“It’s all on you. Some people develop. Others do not.”
I wrote that on my last post, How Can I Raise My Vibration? I got me thinking about people who never do develop or raise their vibration. I wouldn’t say, I figured this out in five minutes, but it got me thinking of people who spend their whole lives battling something that isn’t even there.
I’m talking about the grown woman, stuck in rage over what her mother did, thirty years ago. Or the person who can’t let go of some old lover, cut their losses and move on. Someone wronged you and that’s it. You can no longer function.
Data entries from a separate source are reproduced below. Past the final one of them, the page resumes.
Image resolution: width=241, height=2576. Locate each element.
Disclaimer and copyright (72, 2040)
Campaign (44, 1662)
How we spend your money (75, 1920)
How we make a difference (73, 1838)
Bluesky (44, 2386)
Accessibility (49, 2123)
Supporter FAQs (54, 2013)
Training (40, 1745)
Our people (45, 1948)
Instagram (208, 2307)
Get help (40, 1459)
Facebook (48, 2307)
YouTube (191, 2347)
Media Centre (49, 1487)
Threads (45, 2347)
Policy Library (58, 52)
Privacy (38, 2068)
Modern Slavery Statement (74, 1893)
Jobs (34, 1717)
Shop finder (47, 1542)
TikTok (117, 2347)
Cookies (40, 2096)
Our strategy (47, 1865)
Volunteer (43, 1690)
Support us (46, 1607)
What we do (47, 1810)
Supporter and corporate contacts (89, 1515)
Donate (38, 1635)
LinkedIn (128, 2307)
You’re impaired.
I’m not saying that anything in life is easy. But if it’s that miserable, that’s all the more reason to strive to be free.
We get attached to our stories, whether we’re victims or victors in them. This costs us! I’ve done it myself.
I was horrifically abused when I was a kid. I was homeless at one time. But this was decades ago.
When is the last time I missed a meal? Fifteen years old? Sixteen? That’s in the ancient past, now. It’s done and it has no bearing on my life today, really.
Same with the times I was on top, riding high. Who cares? I used to be someone? Like I’m some kind of faded child star now, or what?
The older I get, the more I realize, what matters is what you do, today. What will you do today?
Hurt someone? Do some kind of good deed? Whine? Act? Improve? Degrade?
Will you try something new? Try harder? Will you forgive? Will you hold your grudge? Will you do better or allow yourself to do worse? Will you check yourself? Pick up the trash in your house or your life and get rid of it?
Or will it be another rehash?
If it’s going to be another rehash, here’s a song for you. At least you can smile while you suffer – yes?
I like to get into my suffering. I’m all for writhing around in pain, and/or lying still like a corpse, in dark clothing.
But jeez. This can’t go on forever. At some point, you’ve got to get up, leave your troubles behind and head off to slay a new dragon.
Are you fighting an invisible demon? How many years, now?